0

Hi guys I have two files each of them with N columns and M rows.

File1

1 2 4 6 8
20 4 8 10 12
15 5 7 9 11

File2

1 a1 b1 c5 d1
2 a1 b2 c4 d2
3 a2 b3 c3 d3
19 a3 b4 c2 d4
14 a4 b5 c1 d5

And what I need is to search the closest value in the column 1, and print specific columns in the output. so for example the output should be:

File3

1 2 4 6 8
1 a1 b1 c5 d1
20 4 8 10 12
19 a3 b4 c2 d4
15 5 7 9 11
14 a4 b5 c1 d5

Since 1 = 1, 19 is the closest to 20 and 14 to 15, the output are those lines.
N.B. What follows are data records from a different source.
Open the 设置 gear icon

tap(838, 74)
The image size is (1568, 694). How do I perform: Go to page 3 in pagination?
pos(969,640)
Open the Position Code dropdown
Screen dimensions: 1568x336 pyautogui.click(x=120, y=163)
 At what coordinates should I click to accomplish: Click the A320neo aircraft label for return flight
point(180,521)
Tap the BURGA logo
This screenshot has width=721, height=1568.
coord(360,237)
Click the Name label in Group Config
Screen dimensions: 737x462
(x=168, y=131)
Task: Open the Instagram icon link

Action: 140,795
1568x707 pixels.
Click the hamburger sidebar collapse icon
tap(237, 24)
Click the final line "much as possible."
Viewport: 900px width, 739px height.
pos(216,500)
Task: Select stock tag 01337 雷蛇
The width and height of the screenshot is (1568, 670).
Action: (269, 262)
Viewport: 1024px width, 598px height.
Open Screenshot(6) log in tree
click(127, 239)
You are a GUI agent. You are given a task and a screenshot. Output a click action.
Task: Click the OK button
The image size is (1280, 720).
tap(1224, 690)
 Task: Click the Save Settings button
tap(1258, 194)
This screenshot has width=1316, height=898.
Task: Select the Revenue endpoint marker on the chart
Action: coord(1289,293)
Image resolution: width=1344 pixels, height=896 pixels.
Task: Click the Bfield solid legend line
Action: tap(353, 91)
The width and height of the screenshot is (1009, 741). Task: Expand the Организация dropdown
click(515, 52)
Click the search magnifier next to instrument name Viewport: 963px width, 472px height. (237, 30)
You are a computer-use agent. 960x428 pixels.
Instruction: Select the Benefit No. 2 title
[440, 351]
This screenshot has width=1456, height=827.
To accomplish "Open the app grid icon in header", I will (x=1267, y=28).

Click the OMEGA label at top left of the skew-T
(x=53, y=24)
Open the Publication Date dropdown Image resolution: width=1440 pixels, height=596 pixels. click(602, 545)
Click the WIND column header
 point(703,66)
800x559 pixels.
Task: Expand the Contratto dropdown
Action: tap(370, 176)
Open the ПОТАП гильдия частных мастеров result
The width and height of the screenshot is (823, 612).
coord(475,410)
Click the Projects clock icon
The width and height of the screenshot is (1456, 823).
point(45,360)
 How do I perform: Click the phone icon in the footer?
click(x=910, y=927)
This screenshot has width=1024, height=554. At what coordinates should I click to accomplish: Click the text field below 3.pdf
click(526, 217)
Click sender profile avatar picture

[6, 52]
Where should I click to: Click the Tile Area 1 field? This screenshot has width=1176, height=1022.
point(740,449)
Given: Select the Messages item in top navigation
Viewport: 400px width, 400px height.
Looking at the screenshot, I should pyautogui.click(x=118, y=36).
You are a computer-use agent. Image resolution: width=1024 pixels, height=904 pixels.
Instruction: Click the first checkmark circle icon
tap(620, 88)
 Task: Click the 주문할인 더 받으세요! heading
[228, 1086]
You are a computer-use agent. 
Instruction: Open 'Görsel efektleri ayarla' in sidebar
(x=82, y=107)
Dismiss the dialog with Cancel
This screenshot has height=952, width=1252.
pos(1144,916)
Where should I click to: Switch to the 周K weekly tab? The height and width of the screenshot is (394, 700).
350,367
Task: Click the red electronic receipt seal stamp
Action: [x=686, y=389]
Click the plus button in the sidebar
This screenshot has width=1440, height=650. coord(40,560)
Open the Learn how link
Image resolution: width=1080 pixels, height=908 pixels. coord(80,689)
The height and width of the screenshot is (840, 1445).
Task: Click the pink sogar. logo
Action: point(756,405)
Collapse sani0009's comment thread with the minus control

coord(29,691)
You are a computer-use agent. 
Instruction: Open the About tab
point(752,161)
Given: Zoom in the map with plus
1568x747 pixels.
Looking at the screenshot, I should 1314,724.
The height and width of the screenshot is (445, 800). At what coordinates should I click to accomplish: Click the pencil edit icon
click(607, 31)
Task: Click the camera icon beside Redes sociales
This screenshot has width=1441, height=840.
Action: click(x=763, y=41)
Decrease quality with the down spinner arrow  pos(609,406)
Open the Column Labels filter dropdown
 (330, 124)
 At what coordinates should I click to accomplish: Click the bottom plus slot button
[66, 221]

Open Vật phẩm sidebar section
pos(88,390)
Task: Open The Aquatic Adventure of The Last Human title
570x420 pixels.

How can I do this in awk or any other tool?

Help!

This is what I have until now:

echo "ARGIND == 1 {
s1[\$1]=\$1;
s2[\$1]=\$2;
s3[\$1]=\$3;
s4[\$1]=\$4;
s5[\$1]=\$5;
}
ARGIND == 2 {
bestdiff=-1;
for (v in s1)
if (bestdiff < 0 || (v-\$1)**2 <= bestdiff) 
{
s11=s1[v];
s12=s2[v];
s13=s3[v];
s14=s4[v];
s15=s5[v];
bestdiff=(v-\$1)**2;
if (bestdiff < 2){
print \$0
print s11,s12,s13,s14,s15}}">diff.awk
awk -f diff.awk file2 file1

output:

1 2 4 6 8
1 a1 b1 c5 d1
20 4 8 10 12
19 a3 b4 c2 d4
15 5 7 9 1
14 a4 b5 c1 d5
1 2
1 1
14 15

I have no idea why the last three lines.

Nikko
  • 517
  • 3
  • 7
  • 19
  • 1
    of course the two files need to be input. Since you tagged with awk you may have starting coding something. Share it, please! – fedorqui Apr 23 '15 at 15:16
  • yeah I express my self wrongly. But I still have nothing to share. Any ideas? – Nikko Apr 23 '15 at 15:34
  • The number of lines in both files are the same? What do you mean by "closest"? If we have only one line with value "30" in first file and "40" in the second is it close enough? – Andrey Sabitov Apr 23 '15 at 17:30
  • @AndreySabitov the number of lines are not the same, and yes 30 is the closest to 40 if there isn't another closer enough. – Nikko Apr 23 '15 at 20:01

1 Answers1

1

What I ended with trying to give a way to answer:

function closest(b,i) { # define a function
  distance=999999; # this should be higher than the max index to avoid returning null
  for (x in b) { # loop over the array to get its keys
    (x+0 > i+0) ? tmp = x - i : tmp = i - x # +0 to compare integers, ternary operator to reduce code, compute the diff between the key and the target
    if (tmp < distance) { # if the distance if less than preceding, update
      distance = tmp
      found = x # and save the key actually found closest
    }
  }
  return found  # return the closest key
}

{ # parse the files for each line (no condition)
   if (NR>FNR) { # If we changed file (File Number Record is less than Number Record) change array
     b[$1]=$0 # make an array with $1 as key
   } else {
     akeys[max++] = $1 # store the array keys to ensure order at end as for (x in array) does not guarantee the order
     a[$1]=$0 # make an array with $1 as key
   }
}

END { # Now we ended parsing the two files, print the result
  for (i in akeys) { # loop over the first file keys
    print a[akeys[i]] # print the value for this file
    if (akeys[i] in b) { # if the same key exist in second file
      print b[akeys[i]] # then print it
    } else {
      bindex = closest(b,akeys[i]) # call the function to find the closest key from second file
      print b[bindex] # print what we found
    }
  }
}

I hope this is enough commented to be clear, feel free to comment if needed.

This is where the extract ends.